What is required
Copy out every entry precisely.

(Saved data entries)
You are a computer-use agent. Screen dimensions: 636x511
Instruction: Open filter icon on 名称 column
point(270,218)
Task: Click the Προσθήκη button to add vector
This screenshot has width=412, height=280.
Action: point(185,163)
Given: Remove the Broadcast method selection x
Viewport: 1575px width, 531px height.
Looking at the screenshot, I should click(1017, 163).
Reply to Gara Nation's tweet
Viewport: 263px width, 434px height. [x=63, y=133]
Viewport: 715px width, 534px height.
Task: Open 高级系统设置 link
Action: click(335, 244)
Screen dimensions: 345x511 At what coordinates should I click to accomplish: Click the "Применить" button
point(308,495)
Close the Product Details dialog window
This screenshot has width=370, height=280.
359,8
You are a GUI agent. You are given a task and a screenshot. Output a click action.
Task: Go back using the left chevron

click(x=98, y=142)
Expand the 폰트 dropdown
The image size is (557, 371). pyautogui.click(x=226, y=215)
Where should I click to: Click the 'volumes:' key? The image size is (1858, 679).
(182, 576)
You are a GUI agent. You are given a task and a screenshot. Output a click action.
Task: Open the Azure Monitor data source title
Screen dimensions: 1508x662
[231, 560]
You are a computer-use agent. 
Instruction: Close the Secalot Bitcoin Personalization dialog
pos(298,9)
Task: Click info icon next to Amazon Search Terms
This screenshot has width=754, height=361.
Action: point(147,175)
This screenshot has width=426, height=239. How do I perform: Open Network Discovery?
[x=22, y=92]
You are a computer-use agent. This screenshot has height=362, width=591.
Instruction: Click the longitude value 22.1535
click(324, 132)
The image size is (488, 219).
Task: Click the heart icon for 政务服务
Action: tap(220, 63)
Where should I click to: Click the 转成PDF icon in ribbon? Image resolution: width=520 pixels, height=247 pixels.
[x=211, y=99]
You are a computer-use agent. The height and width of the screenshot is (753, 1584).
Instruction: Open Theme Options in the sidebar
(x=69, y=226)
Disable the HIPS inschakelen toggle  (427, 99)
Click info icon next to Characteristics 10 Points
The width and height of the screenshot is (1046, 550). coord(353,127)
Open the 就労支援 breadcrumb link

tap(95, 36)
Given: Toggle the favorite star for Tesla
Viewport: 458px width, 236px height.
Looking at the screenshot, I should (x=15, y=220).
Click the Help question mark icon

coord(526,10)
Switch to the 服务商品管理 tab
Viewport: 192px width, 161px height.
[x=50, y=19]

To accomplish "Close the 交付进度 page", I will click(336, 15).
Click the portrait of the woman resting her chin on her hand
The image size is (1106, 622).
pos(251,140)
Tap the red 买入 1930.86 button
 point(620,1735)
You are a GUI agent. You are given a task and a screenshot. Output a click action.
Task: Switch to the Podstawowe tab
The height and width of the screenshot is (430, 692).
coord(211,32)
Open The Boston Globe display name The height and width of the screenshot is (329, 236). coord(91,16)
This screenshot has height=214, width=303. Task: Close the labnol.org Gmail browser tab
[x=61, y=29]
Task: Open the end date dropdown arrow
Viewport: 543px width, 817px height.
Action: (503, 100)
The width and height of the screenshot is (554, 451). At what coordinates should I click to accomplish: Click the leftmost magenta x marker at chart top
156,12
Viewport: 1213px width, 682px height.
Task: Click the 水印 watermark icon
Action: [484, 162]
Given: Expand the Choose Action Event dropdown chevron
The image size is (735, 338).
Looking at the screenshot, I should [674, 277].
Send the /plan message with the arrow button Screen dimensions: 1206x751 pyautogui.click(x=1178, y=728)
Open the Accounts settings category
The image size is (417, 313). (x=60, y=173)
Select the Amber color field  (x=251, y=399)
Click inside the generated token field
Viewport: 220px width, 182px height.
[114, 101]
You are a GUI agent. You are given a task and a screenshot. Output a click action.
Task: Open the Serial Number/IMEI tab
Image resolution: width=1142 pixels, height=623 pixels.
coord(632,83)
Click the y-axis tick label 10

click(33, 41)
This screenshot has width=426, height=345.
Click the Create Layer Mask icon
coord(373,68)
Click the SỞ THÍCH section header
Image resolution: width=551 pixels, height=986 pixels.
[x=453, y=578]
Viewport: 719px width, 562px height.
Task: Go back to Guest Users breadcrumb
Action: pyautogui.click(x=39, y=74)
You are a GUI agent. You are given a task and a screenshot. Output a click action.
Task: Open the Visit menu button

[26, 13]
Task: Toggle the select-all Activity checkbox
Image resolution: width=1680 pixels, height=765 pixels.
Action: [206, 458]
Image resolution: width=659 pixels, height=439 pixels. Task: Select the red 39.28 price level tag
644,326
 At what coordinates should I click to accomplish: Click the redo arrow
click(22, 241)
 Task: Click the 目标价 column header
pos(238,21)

Answer box
You are a computer-use agent. Screen dimensions: 636x511
Instruction: Open filter icon on 名称 column
point(270,218)
Task: Click the Προσθήκη button to add vector
This screenshot has width=412, height=280.
Action: point(185,163)
Given: Remove the Broadcast method selection x
Viewport: 1575px width, 531px height.
Looking at the screenshot, I should click(1017, 163).
Reply to Gara Nation's tweet
Viewport: 263px width, 434px height. [x=63, y=133]
Viewport: 715px width, 534px height.
Task: Open 高级系统设置 link
Action: click(335, 244)
Screen dimensions: 345x511 At what coordinates should I click to accomplish: Click the "Применить" button
point(308,495)
Close the Product Details dialog window
This screenshot has width=370, height=280.
359,8
You are a GUI agent. You are given a task and a screenshot. Output a click action.
Task: Go back using the left chevron

click(x=98, y=142)
Expand the 폰트 dropdown
The image size is (557, 371). pyautogui.click(x=226, y=215)
Where should I click to: Click the 'volumes:' key? The image size is (1858, 679).
(182, 576)
You are a GUI agent. You are given a task and a screenshot. Output a click action.
Task: Open the Azure Monitor data source title
Screen dimensions: 1508x662
[231, 560]
You are a computer-use agent. 
Instruction: Close the Secalot Bitcoin Personalization dialog
pos(298,9)
Task: Click info icon next to Amazon Search Terms
This screenshot has width=754, height=361.
Action: point(147,175)
This screenshot has width=426, height=239. How do I perform: Open Network Discovery?
[x=22, y=92]
You are a computer-use agent. This screenshot has height=362, width=591.
Instruction: Click the longitude value 22.1535
click(324, 132)
The image size is (488, 219).
Task: Click the heart icon for 政务服务
Action: tap(220, 63)
Where should I click to: Click the 转成PDF icon in ribbon? Image resolution: width=520 pixels, height=247 pixels.
[x=211, y=99]
You are a computer-use agent. The height and width of the screenshot is (753, 1584).
Instruction: Open Theme Options in the sidebar
(x=69, y=226)
Disable the HIPS inschakelen toggle  (427, 99)
Click info icon next to Characteristics 10 Points
The width and height of the screenshot is (1046, 550). coord(353,127)
Open the 就労支援 breadcrumb link

tap(95, 36)
Given: Toggle the favorite star for Tesla
Viewport: 458px width, 236px height.
Looking at the screenshot, I should (x=15, y=220).
Click the Help question mark icon

coord(526,10)
Switch to the 服务商品管理 tab
Viewport: 192px width, 161px height.
[x=50, y=19]

To accomplish "Close the 交付进度 page", I will click(336, 15).
Click the portrait of the woman resting her chin on her hand
The image size is (1106, 622).
pos(251,140)
Tap the red 买入 1930.86 button
 point(620,1735)
You are a GUI agent. You are given a task and a screenshot. Output a click action.
Task: Switch to the Podstawowe tab
The height and width of the screenshot is (430, 692).
coord(211,32)
Open The Boston Globe display name The height and width of the screenshot is (329, 236). coord(91,16)
This screenshot has height=214, width=303. Task: Close the labnol.org Gmail browser tab
[x=61, y=29]
Task: Open the end date dropdown arrow
Viewport: 543px width, 817px height.
Action: (503, 100)
The width and height of the screenshot is (554, 451). At what coordinates should I click to accomplish: Click the leftmost magenta x marker at chart top
156,12
Viewport: 1213px width, 682px height.
Task: Click the 水印 watermark icon
Action: [484, 162]
Given: Expand the Choose Action Event dropdown chevron
The image size is (735, 338).
Looking at the screenshot, I should [674, 277].
Send the /plan message with the arrow button Screen dimensions: 1206x751 pyautogui.click(x=1178, y=728)
Open the Accounts settings category
The image size is (417, 313). (x=60, y=173)
Select the Amber color field  (x=251, y=399)
Click inside the generated token field
Viewport: 220px width, 182px height.
[114, 101]
You are a GUI agent. You are given a task and a screenshot. Output a click action.
Task: Open the Serial Number/IMEI tab
Image resolution: width=1142 pixels, height=623 pixels.
coord(632,83)
Click the y-axis tick label 10

click(33, 41)
This screenshot has width=426, height=345.
Click the Create Layer Mask icon
coord(373,68)
Click the SỞ THÍCH section header
Image resolution: width=551 pixels, height=986 pixels.
[x=453, y=578]
Viewport: 719px width, 562px height.
Task: Go back to Guest Users breadcrumb
Action: pyautogui.click(x=39, y=74)
You are a GUI agent. You are given a task and a screenshot. Output a click action.
Task: Open the Visit menu button

[26, 13]
Task: Toggle the select-all Activity checkbox
Image resolution: width=1680 pixels, height=765 pixels.
Action: [206, 458]
Image resolution: width=659 pixels, height=439 pixels. Task: Select the red 39.28 price level tag
644,326
 At what coordinates should I click to accomplish: Click the redo arrow
click(22, 241)
 Task: Click the 目标价 column header
pos(238,21)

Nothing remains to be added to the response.